New EU rules on smartphones

Expats in Europe, especially those who travel between countries will benefit from new rights and services regarding mobile phones and the internet from today (Wednesday May 25).

New European Union telecoms rules to ensure a more competitive telecoms sector and better services for customers are implemented. They include the right for customers to switch telecoms operators in just one day without changing their phone number, the right to more clarity about the services customers are offered and better protection of personal data online.

New oversight powers for the European Commission and regulatory powers for the Body of European Regulators for Electronic Communications (BEREC) will create more regulatory certainty and help telecoms operators to grow in a single, pan-European telecoms market. The EC said it has worked closely with member states to seek swift implementation of these EU rules and will consider launching infringement proceedings against those who do not implement them on time.

‘Citizens and businesses should take full advantage of the opportunities these new rules give them to get more competitive telecoms services. I will do my utmost to help them to do so. If these rights are not made available in practice, I will take the measures necessary to fix that situation,’ said Neelie Kroes, vice president of the European Commission for the Digital Agenda.

The rules also introduce a maximum length of 24 months for customer’s initial sign on contracts and an obligation on operators to offer 12-month contracts. This will allow customers to switch more easily to a different operator if they find a better deal and gives clearer information on services to which a customer is subscribed.

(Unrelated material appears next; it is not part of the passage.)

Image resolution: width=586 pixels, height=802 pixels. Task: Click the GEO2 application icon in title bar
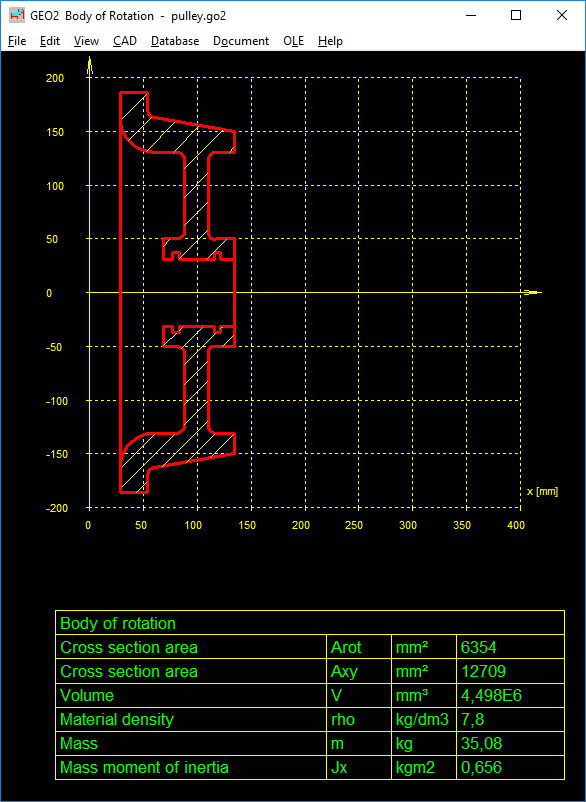coord(17,15)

Consumer contracts must also give information about minimum service quality levels. In particular, internet subscribers must be given information about traffic management techniques and their impact on service quality, as well as any other limitations such as bandwidth caps, available connection speed or the blocking or ‘throttling’ of access to certain services such as Voice Over Internet Protocol.

Contracts also must give details of compensation and refunds available if these minimum levels are not met.

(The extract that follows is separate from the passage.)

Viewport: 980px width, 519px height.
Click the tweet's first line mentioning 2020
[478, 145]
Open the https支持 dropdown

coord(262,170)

They also give improved online privacy and safety including better protection against personal data breaches and spam as well as mandatory notifications for personal data breaches and better information and consent requirements for storing or accessing information in users’ devices such as cookies not related to the service currently accessed.

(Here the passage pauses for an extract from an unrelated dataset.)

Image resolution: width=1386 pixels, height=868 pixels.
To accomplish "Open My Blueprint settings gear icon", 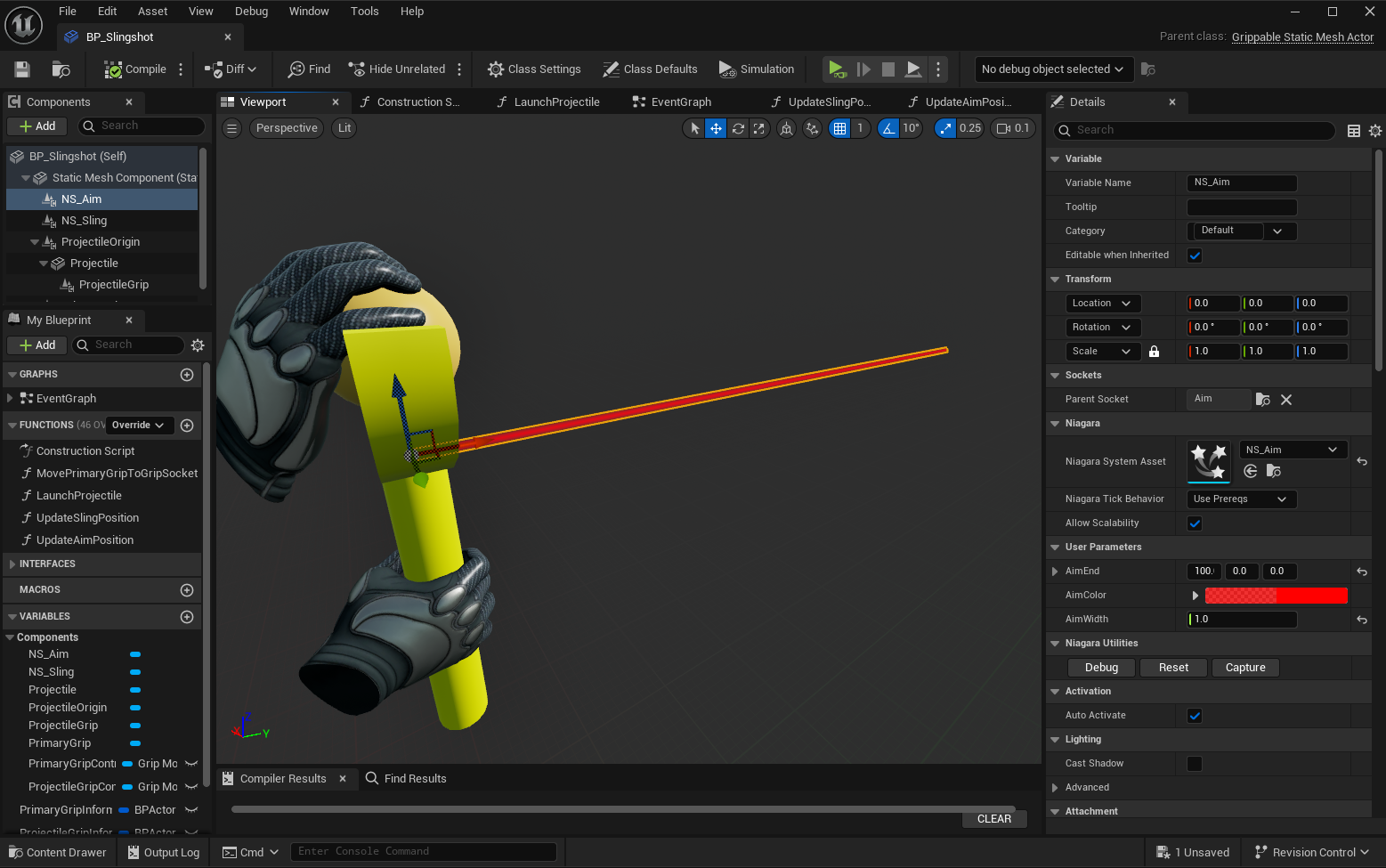I will (198, 345).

Other new elements in the package include better access to emergency services including 112, Europe’s single emergency number.

The Commission said it is closely following the implementation of the new telecoms rules by member states and will use its full powers, recently enhanced by the Lisbon Treaty, to ensure full and timely implementation of the EU’s updated telecoms rules in national law.

The revised EU rules on telecoms networks and services were formally adopted by the European Parliament and Council in late 2009. The Parliament and Council agreed that the rules must be implemented into the national laws of the 27 Member States by 25th May 2011.